CRE Opinion: The Irresistible Rise of Private Equity Real Estate
Private equity real estate can deliver a tangible financial return—and preserve capital—even in today’s yield-starved market.
February 28, 2017 | by ARI RASTEGAR | DMagazine
For high net worth investors, these are extraordinary times impacted by disruptive changes to the regulatory and political landscape. Today, CEOs, doctors, attorneys, and other sophisticated investors are exploring new ways to preserve and grow their capital, including adjusting their asset allocations and making strategic moves into alternative investments. In many cases this means getting out of hedge funds and into private equity. In this brave new world, I believe that private equity real estate is worth strong consideration.

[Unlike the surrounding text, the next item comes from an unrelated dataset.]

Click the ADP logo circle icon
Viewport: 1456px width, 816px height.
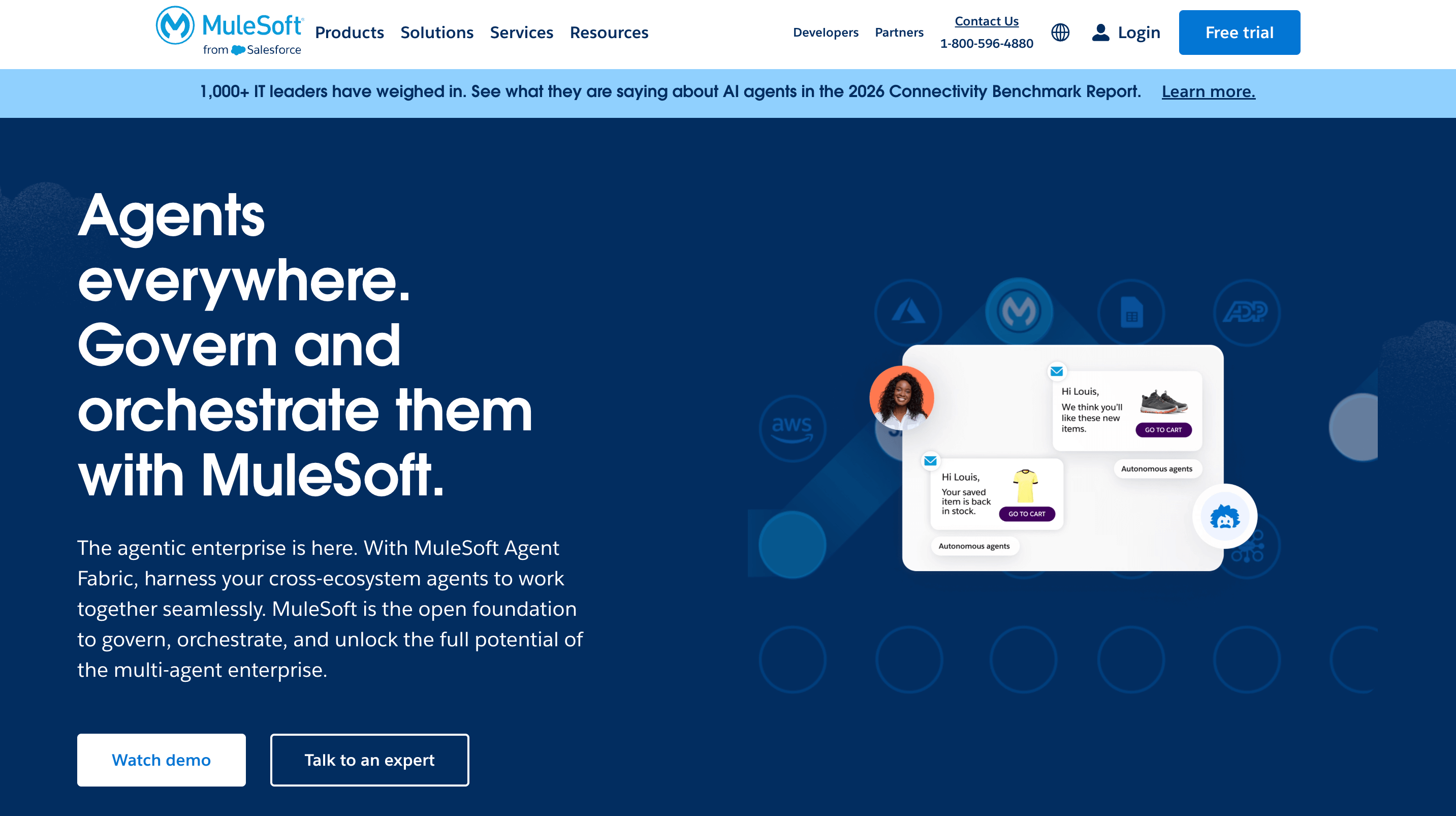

Private equity real estate can deliver a tangible financial return—and preserve capital—even in today’s yield-starved market. If all else goes wrong, and barring war or a major global disaster, property will continue to exist long after fiat paper money and other traditional investments have imploded or even vanished (anyone for Lehman Brothers, The Royal Bank of Scotland, or Lloyds Bank).
The first step in defining a concept such as private equity real estate investment, that might be unfamiliar to some, can often be to explain what it is not. Private equity real estate investment is not to be confused with investing in a publicly traded, or non-traded, REIT (real estate investment trust) vehicle, the most commonly used real estate investment product.